Tate: Is regulation helping consumers?
He has already had one meeting with the regulator about the regulatory reporting guidelines and is to meet them again early next month.
Tate said he used his recent meeting to “strongly articulate” concerns about the breadth of information being requested in the new reporting requirements. The FMA is planning to make it compulsory for all AFAs to produce an annual report, called an Information Return, each year. AFAs would have to complete the first return relating to their business as at June 30 by September 30. After that, they will have to submit a return each year.
In response, the FMA had agreed to have various industry groups attend a workshop to determine what was appropriate and what would add value, he said.
Issues around the completion of the annual information return were compounded by the other requirements placed on advisers, he said. There is the AML annual report as well as the process of renewing licenses each year, and new regulations looming for DIMS providers.

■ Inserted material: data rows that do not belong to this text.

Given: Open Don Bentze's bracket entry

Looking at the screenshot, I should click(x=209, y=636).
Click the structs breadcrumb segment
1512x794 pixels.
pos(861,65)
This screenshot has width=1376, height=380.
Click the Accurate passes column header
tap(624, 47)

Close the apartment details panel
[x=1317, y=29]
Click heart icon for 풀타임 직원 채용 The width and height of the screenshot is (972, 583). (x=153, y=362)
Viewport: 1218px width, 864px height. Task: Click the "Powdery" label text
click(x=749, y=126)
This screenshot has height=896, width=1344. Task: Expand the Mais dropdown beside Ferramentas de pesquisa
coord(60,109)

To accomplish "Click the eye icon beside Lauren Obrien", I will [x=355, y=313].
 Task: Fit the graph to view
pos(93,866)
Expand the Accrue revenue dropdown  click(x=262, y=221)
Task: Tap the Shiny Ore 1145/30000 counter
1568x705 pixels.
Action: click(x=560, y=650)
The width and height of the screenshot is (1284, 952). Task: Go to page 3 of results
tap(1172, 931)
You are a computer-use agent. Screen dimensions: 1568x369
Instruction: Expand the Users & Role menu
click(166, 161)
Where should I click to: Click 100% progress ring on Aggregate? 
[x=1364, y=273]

Tate said a large amount of the regulatory requirements could be wrapped up into one report.
He said it did not make sense that for AML purposes, advisers had to submit a report on years when they were also audited. “It’s the same year, the same period, the same things. I’m trying to draft a list of all the compliance imports on advisers and the time involved in complying and the cost to give them an overall list of things that now have to be completed. How many have a direct benefit to consumers?”
Regulatory creep would probably drive out the 1900 AFAs left in the market, he said. “It can’t be good for consumers in terms of getting good, unbiased advice. The objectives of the Financial Advisers Act don’t seem to be being met as effectively as they should be. It was about the efficient delivery of appropriate advice. It’s not efficient any more. We need to be strong on it with the FMA.”